» Your objective:
Please return every record exactly as it appears.

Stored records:
◆ ◆ ◆
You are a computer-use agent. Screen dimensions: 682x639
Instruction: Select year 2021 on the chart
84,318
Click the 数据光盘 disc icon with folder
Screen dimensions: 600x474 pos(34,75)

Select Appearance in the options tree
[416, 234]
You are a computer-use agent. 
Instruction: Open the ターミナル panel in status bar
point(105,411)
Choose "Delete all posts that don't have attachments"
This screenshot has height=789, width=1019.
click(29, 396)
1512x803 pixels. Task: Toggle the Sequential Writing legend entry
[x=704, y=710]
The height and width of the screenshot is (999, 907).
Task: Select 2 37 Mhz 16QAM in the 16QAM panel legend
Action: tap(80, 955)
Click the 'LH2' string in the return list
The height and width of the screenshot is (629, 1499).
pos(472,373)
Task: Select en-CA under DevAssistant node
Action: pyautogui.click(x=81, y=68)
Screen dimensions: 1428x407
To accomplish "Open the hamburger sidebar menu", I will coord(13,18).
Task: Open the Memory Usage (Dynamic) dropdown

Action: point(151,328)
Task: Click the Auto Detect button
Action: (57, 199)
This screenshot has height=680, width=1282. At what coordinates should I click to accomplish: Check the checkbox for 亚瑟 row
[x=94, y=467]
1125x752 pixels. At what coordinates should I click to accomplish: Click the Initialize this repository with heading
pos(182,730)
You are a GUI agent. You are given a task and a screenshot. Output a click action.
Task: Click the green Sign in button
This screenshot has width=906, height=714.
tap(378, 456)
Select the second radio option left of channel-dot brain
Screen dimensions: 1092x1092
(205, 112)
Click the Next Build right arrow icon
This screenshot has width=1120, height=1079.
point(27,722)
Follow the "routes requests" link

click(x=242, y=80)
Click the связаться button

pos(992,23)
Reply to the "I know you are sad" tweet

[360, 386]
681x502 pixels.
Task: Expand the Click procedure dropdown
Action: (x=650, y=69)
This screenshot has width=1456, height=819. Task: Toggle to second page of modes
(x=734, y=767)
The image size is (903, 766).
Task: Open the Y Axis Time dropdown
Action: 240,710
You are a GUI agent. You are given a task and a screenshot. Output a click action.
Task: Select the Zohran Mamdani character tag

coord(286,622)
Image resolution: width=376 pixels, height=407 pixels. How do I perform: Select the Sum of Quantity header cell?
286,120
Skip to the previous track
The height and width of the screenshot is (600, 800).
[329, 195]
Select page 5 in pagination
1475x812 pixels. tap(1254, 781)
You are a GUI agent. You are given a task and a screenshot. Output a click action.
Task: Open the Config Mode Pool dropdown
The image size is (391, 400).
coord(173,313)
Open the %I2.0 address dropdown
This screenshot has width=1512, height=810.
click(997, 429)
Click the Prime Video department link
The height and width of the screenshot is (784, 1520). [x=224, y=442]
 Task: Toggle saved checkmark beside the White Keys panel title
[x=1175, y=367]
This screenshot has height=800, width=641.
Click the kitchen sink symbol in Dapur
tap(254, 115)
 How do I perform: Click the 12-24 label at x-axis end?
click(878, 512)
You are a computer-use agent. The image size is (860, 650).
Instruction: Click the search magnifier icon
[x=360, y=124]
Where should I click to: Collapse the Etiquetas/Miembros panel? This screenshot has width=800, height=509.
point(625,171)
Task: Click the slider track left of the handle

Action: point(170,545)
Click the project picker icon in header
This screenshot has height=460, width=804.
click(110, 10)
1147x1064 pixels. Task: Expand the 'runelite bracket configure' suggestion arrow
◆ ◆ ◆
» Reply:
You are a computer-use agent. Screen dimensions: 682x639
Instruction: Select year 2021 on the chart
84,318
Click the 数据光盘 disc icon with folder
Screen dimensions: 600x474 pos(34,75)

Select Appearance in the options tree
[416, 234]
You are a computer-use agent. 
Instruction: Open the ターミナル panel in status bar
point(105,411)
Choose "Delete all posts that don't have attachments"
This screenshot has height=789, width=1019.
click(29, 396)
1512x803 pixels. Task: Toggle the Sequential Writing legend entry
[x=704, y=710]
The height and width of the screenshot is (999, 907).
Task: Select 2 37 Mhz 16QAM in the 16QAM panel legend
Action: tap(80, 955)
Click the 'LH2' string in the return list
The height and width of the screenshot is (629, 1499).
pos(472,373)
Task: Select en-CA under DevAssistant node
Action: pyautogui.click(x=81, y=68)
Screen dimensions: 1428x407
To accomplish "Open the hamburger sidebar menu", I will coord(13,18).
Task: Open the Memory Usage (Dynamic) dropdown

Action: point(151,328)
Task: Click the Auto Detect button
Action: (57, 199)
This screenshot has height=680, width=1282. At what coordinates should I click to accomplish: Check the checkbox for 亚瑟 row
[x=94, y=467]
1125x752 pixels. At what coordinates should I click to accomplish: Click the Initialize this repository with heading
pos(182,730)
You are a GUI agent. You are given a task and a screenshot. Output a click action.
Task: Click the green Sign in button
This screenshot has width=906, height=714.
tap(378, 456)
Select the second radio option left of channel-dot brain
Screen dimensions: 1092x1092
(205, 112)
Click the Next Build right arrow icon
This screenshot has width=1120, height=1079.
point(27,722)
Follow the "routes requests" link

click(x=242, y=80)
Click the связаться button

pos(992,23)
Reply to the "I know you are sad" tweet

[360, 386]
681x502 pixels.
Task: Expand the Click procedure dropdown
Action: (x=650, y=69)
This screenshot has width=1456, height=819. Task: Toggle to second page of modes
(x=734, y=767)
The image size is (903, 766).
Task: Open the Y Axis Time dropdown
Action: 240,710
You are a GUI agent. You are given a task and a screenshot. Output a click action.
Task: Select the Zohran Mamdani character tag

coord(286,622)
Image resolution: width=376 pixels, height=407 pixels. How do I perform: Select the Sum of Quantity header cell?
286,120
Skip to the previous track
The height and width of the screenshot is (600, 800).
[329, 195]
Select page 5 in pagination
1475x812 pixels. tap(1254, 781)
You are a GUI agent. You are given a task and a screenshot. Output a click action.
Task: Open the Config Mode Pool dropdown
The image size is (391, 400).
coord(173,313)
Open the %I2.0 address dropdown
This screenshot has width=1512, height=810.
click(997, 429)
Click the Prime Video department link
The height and width of the screenshot is (784, 1520). [x=224, y=442]
 Task: Toggle saved checkmark beside the White Keys panel title
[x=1175, y=367]
This screenshot has height=800, width=641.
Click the kitchen sink symbol in Dapur
tap(254, 115)
 How do I perform: Click the 12-24 label at x-axis end?
click(878, 512)
You are a computer-use agent. The image size is (860, 650).
Instruction: Click the search magnifier icon
[x=360, y=124]
Where should I click to: Collapse the Etiquetas/Miembros panel? This screenshot has width=800, height=509.
point(625,171)
Task: Click the slider track left of the handle

Action: point(170,545)
Click the project picker icon in header
This screenshot has height=460, width=804.
click(110, 10)
1147x1064 pixels. Task: Expand the 'runelite bracket configure' suggestion arrow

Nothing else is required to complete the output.